The concern here is that we may see some relying upon and the furthering of the outdated notion of a weak, defenceless woman. If she is unarmed, we have a factor, as set forth in (d), whether any party to the incident used or threatened to use a weapon. Again, the question is what gender may be adding.

Its presence in the statute implies that there is some fundamental difference between capacities of men and women to protect themselves. While I remain unconvinced that this itself is something we should be addressing in this fashion, the point is that if there is a size or power or weapons imbalance, that is what the issue is, not the gender of the person.

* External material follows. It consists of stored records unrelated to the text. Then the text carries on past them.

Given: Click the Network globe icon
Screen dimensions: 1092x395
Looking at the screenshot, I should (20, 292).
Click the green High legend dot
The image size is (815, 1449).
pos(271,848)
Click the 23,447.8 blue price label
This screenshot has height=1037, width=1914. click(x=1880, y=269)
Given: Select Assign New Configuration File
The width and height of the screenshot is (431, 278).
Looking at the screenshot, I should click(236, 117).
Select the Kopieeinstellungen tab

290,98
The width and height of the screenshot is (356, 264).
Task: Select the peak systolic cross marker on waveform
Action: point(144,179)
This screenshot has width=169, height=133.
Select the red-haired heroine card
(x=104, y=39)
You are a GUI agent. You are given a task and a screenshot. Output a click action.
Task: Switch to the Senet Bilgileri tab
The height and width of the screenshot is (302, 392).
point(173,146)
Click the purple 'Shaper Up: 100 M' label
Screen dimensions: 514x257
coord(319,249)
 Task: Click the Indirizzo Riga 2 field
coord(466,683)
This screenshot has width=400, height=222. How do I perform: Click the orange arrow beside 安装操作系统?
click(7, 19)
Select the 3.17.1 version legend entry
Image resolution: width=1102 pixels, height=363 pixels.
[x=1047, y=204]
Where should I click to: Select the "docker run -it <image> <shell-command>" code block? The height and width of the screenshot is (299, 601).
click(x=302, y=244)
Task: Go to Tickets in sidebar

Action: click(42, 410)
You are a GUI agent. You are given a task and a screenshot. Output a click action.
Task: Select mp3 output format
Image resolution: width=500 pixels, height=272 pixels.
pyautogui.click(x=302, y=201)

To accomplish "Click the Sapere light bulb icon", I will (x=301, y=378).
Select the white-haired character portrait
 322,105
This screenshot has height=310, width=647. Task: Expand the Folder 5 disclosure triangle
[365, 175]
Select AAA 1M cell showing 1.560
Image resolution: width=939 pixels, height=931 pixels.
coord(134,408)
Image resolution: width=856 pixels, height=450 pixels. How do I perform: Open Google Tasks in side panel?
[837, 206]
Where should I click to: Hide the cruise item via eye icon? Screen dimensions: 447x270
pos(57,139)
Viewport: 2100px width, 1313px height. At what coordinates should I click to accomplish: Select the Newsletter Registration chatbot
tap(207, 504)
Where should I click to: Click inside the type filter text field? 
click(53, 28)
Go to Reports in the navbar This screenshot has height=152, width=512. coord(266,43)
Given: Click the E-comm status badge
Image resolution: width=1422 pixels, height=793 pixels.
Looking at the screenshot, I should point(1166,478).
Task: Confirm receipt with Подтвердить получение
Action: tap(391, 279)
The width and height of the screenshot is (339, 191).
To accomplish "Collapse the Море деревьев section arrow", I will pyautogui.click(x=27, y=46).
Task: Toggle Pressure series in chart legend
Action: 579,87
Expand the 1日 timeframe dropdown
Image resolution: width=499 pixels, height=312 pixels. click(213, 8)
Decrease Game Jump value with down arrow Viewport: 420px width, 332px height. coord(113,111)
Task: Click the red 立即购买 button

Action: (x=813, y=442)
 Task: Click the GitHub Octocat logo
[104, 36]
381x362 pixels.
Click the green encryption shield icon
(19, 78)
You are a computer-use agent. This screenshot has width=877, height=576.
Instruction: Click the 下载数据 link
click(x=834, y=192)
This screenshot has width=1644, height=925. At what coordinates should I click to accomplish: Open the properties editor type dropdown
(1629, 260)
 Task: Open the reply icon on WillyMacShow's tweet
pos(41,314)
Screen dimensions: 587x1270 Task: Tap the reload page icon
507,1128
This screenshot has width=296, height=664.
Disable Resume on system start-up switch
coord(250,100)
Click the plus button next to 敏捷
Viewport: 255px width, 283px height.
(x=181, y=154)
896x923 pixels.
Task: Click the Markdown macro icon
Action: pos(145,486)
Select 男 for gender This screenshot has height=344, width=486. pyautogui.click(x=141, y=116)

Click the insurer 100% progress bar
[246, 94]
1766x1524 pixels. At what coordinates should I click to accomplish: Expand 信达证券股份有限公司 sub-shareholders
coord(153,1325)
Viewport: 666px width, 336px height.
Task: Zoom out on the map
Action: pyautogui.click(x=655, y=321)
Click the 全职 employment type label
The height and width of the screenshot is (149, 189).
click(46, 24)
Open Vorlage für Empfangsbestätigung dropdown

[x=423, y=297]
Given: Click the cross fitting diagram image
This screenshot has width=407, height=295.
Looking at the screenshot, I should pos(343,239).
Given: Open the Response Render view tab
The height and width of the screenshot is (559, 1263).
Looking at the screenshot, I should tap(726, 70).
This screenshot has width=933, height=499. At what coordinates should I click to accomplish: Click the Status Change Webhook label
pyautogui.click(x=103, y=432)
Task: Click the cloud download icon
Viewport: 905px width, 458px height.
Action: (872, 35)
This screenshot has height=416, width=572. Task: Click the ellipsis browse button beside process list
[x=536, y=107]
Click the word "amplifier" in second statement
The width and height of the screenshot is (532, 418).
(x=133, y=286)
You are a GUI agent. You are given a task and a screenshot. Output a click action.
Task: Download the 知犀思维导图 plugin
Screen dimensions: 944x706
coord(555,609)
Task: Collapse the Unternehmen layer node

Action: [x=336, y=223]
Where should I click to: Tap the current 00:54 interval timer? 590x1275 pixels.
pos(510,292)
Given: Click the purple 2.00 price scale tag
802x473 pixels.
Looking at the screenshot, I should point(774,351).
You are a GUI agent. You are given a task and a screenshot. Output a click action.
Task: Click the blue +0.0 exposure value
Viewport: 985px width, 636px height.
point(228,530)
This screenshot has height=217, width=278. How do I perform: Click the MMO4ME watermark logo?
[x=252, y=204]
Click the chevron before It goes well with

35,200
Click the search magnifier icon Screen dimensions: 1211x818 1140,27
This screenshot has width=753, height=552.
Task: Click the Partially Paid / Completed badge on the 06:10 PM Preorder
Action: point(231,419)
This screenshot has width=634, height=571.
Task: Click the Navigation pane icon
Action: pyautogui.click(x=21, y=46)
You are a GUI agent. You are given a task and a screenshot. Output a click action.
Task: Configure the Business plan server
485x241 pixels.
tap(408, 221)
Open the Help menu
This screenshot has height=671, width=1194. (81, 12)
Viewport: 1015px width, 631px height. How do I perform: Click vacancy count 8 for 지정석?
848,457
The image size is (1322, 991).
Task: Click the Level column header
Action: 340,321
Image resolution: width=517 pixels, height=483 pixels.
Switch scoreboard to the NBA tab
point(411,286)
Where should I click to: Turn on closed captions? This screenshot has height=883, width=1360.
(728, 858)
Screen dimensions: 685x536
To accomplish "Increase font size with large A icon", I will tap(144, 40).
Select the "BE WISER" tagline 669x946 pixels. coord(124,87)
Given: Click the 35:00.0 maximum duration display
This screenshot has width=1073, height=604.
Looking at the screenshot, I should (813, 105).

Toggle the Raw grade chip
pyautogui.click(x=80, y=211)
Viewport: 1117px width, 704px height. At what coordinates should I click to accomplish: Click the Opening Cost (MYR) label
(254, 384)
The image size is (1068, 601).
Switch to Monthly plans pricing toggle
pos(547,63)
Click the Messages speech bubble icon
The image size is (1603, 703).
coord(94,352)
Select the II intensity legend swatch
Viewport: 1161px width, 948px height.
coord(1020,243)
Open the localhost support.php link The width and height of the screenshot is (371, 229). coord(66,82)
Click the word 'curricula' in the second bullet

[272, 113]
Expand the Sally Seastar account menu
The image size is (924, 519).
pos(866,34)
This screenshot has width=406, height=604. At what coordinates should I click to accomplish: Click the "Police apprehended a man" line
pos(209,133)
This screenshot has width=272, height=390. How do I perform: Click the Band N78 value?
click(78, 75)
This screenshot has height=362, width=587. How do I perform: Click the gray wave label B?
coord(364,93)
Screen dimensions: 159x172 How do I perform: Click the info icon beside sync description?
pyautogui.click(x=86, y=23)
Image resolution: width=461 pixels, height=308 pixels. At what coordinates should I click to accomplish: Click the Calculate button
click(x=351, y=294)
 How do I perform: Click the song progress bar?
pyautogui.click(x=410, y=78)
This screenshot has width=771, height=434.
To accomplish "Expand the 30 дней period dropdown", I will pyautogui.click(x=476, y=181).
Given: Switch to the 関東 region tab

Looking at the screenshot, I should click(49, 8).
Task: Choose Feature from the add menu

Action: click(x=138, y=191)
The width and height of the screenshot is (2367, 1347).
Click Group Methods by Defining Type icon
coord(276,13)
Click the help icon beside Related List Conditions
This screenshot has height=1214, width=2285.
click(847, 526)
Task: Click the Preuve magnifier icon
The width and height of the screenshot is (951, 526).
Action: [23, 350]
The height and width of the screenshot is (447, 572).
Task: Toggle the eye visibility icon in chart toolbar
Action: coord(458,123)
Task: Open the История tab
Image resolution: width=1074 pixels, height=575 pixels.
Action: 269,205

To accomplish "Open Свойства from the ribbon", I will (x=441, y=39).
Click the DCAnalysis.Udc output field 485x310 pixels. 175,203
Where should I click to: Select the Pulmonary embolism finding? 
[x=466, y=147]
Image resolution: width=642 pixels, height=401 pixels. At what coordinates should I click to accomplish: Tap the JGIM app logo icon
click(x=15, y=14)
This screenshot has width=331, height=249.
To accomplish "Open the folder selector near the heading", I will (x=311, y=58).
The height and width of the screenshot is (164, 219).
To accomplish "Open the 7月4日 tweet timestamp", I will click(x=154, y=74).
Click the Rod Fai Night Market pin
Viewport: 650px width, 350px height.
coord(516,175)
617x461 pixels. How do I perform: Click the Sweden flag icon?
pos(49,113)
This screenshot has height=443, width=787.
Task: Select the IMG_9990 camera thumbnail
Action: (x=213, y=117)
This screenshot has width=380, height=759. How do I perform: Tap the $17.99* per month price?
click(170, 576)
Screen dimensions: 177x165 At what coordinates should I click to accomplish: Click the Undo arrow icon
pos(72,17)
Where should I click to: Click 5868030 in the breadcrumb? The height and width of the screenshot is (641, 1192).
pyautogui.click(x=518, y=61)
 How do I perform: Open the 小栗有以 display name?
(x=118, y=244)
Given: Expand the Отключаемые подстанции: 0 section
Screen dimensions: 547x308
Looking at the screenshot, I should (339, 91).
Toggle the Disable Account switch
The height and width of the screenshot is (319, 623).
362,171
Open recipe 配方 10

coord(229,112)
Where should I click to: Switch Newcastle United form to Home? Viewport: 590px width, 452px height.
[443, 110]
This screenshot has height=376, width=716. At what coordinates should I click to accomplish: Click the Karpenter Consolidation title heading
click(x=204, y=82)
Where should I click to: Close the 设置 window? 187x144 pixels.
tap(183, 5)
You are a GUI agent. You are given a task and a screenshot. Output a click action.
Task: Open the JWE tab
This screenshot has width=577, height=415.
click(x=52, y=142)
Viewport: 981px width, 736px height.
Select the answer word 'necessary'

On this point, too, we may have certain stereotypes about masculinity as well. Some men who are attacked or feel an attack is imminent, may respond aggressively, others more passively. Again, the question is whether this factor implies that only one type of response is appropriate. I think this is something that may warrant addressing on deliberation in committee.

A final factor that we may want to address is in (f), which refers to the nature, duration and history of any relationship between the parties to the incident, including any prior use of threat or force and the nature of that force, or threat. I can imagine that this could raise difficulties in conjugal relationships where there is a long and complex history between the partners and the focus of the police service or the judge may be on the physical relationship or force, not taking into account considerations like economic dependency or psychological force that are also important.

Indeed, I have a particular concern here that couples that may have had a disturbing relationship over time and then one partner crosses the line, a judge may pass it off as par for the course instead of addressing it as a serious act of conjugal violence. Again, this is something best addressed in committee.

The final concern I have with the bill has been raised by numerous academics and has been raised this morning as well. It is the potential risk for vigilantism, which we certainly do not want to promote this.

With reference to my comments earlier about the scope of self-defence no longer being just assault and the addition of the word “threat” of force, it may be that we are somewhat overbroadening this bill such that we may give a pass to those who really should not be engaging in matters best left to our informed and uniformed first responders.

I welcome this modification to Canada's criminal law. It would clarify and streamline self-defence and defence of property. However, as I mentioned, I have some concerns with some of the factors enunciated in this legislation. It is my hope that, through thoughtful and informed deliberation and debate in committee, we may be able to address these issues and favourably resolve them. The bill can then enjoy the full support of the House, as it now has, as a matter of principle, but then can be more fully supported with regard to any considerations that may raise some matters for concern.